* _Provided data_:

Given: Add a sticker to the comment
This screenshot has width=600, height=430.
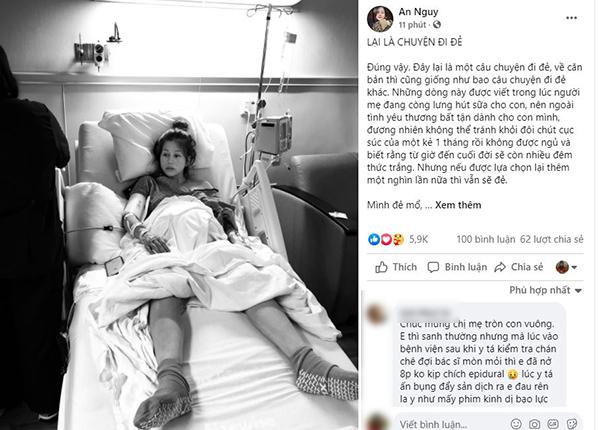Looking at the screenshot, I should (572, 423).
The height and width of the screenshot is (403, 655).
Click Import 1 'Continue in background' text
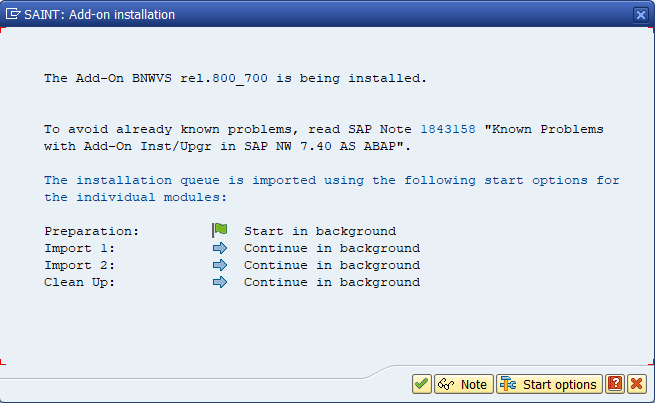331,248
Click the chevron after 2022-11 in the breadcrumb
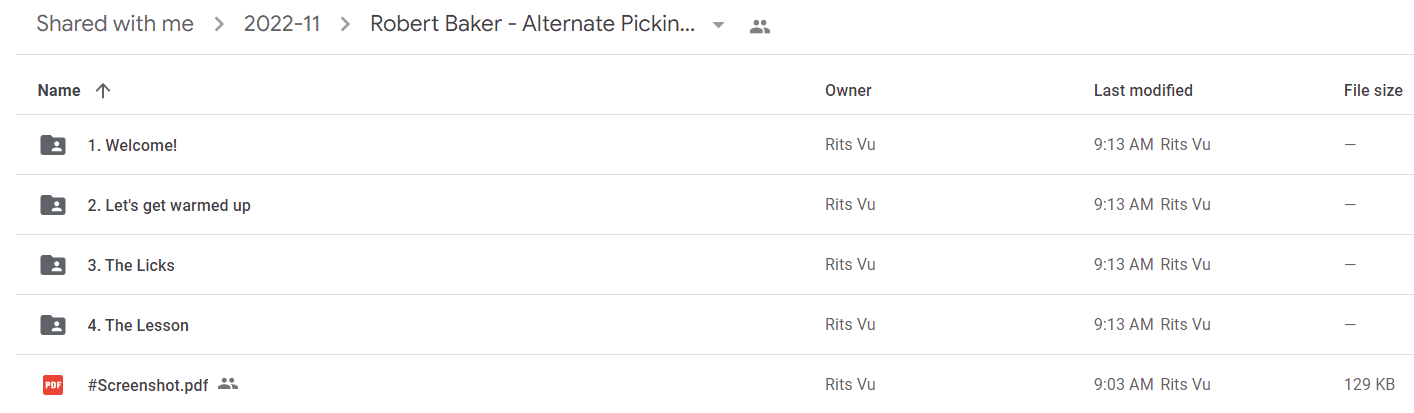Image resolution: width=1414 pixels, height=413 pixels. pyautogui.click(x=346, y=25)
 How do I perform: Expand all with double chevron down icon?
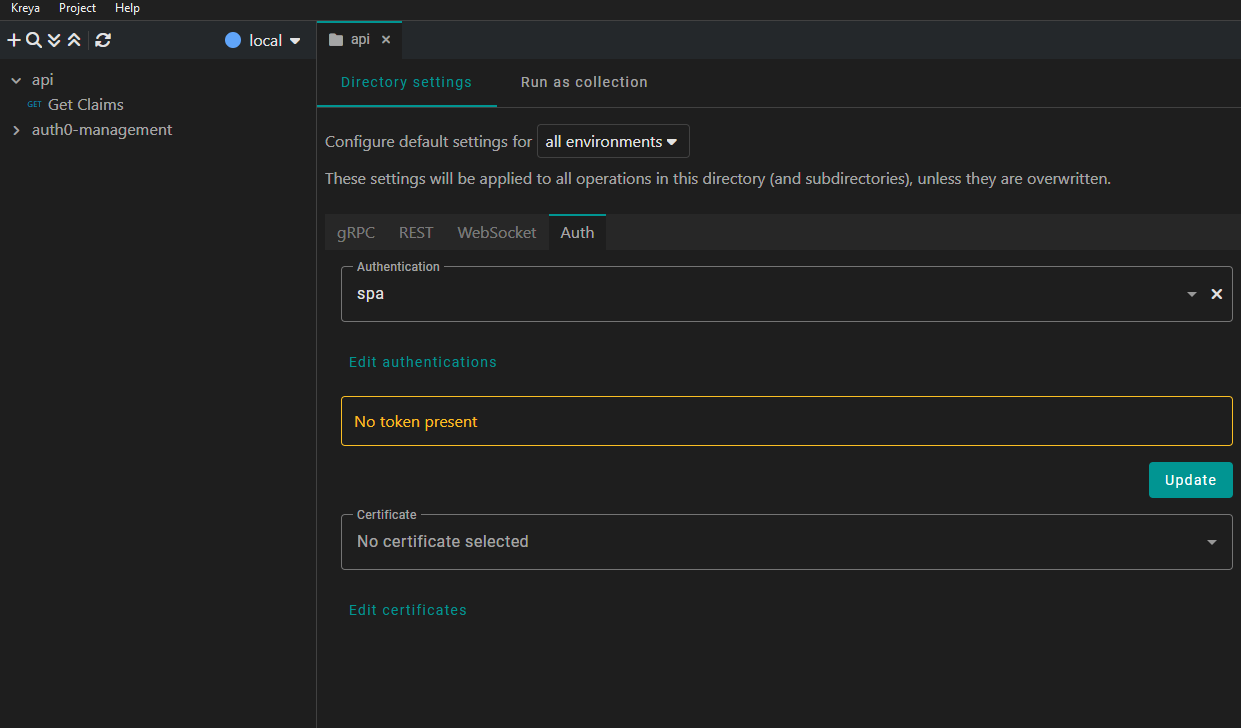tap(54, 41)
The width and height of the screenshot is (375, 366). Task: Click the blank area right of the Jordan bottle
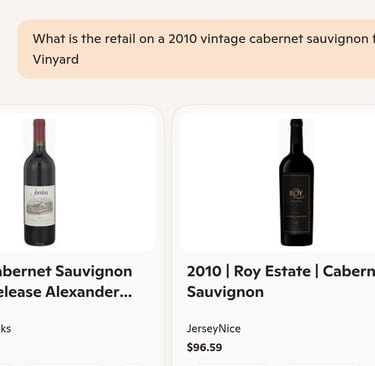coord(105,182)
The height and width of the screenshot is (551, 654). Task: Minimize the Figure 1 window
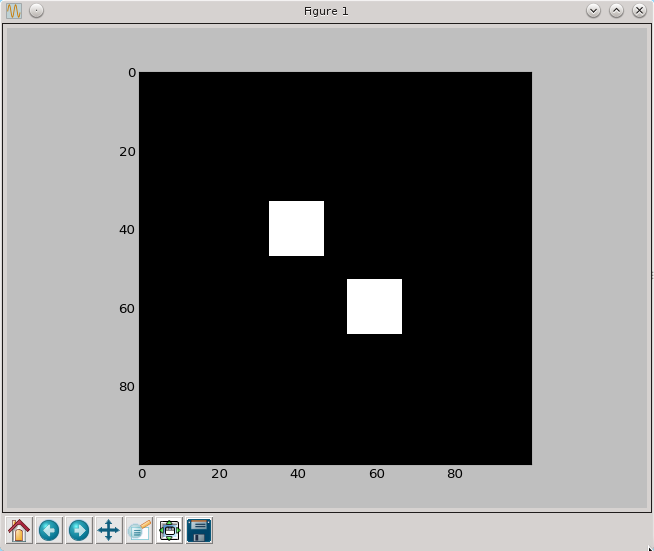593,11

==

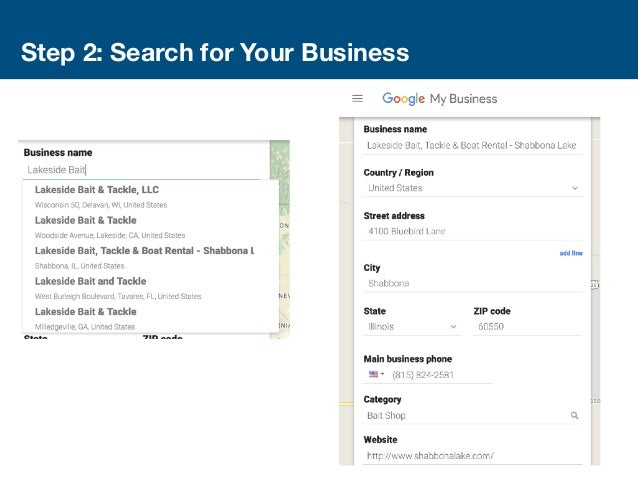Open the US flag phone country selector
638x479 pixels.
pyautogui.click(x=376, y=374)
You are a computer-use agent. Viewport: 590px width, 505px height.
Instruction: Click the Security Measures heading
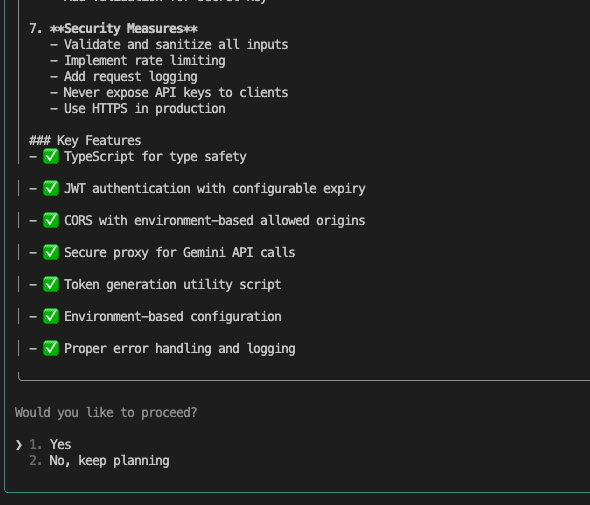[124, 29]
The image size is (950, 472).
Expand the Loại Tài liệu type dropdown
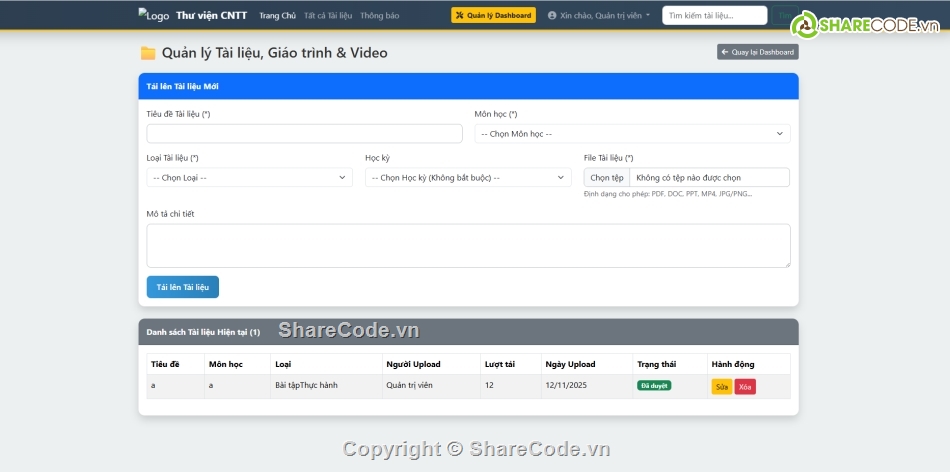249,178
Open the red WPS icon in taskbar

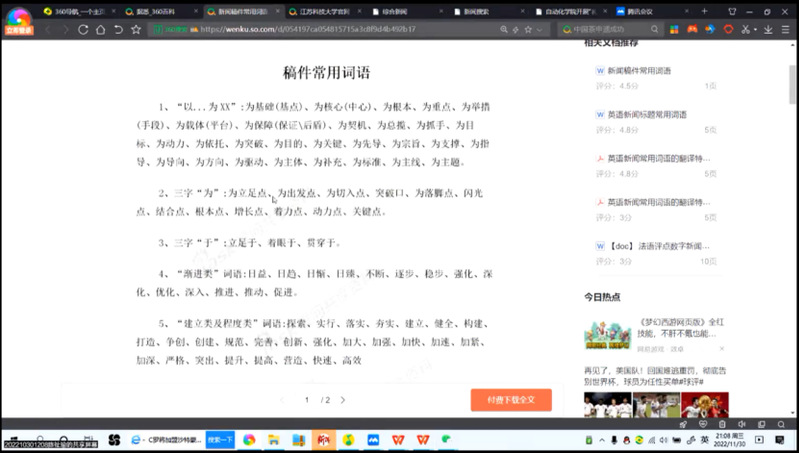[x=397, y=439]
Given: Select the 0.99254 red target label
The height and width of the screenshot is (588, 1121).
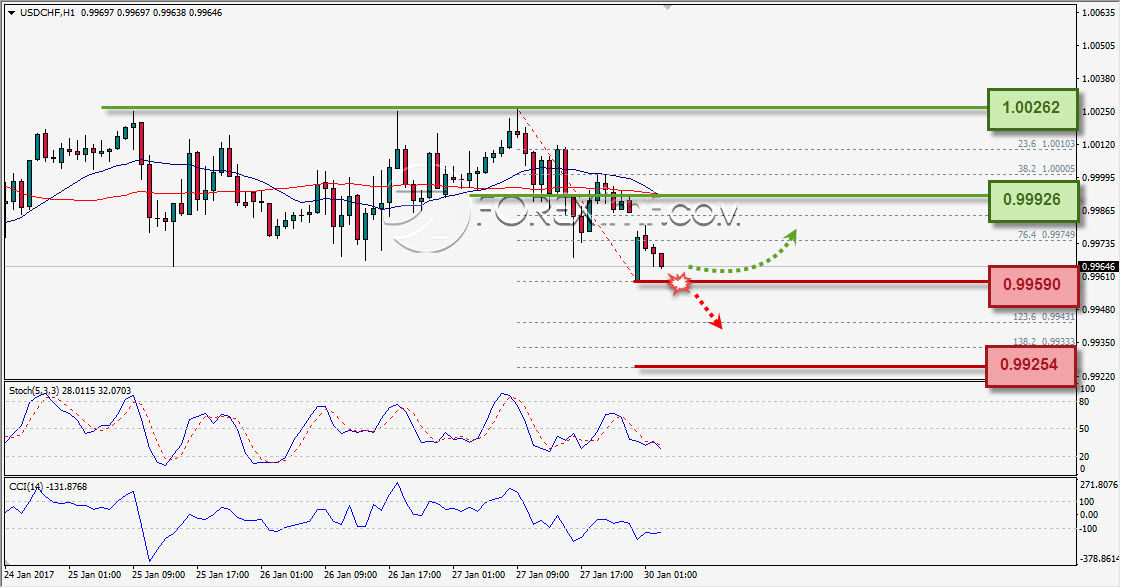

* _Assignment_:
Once the line with "You are a computer-use" is found above, print it and every line after it through the line with "The height and width of the screenshot is (588, 1121).", exactly. Pictures stay out.

* _Result for this task_:
You are a computer-use agent. Viewport: 590px width, 505px height.
Instruction: Click the Security Measures heading
[124, 29]
The image size is (950, 472).
Expand the Loại Tài liệu type dropdown
249,178
Open the red WPS icon in taskbar

[x=397, y=439]
Given: Select the 0.99254 red target label
The height and width of the screenshot is (588, 1121).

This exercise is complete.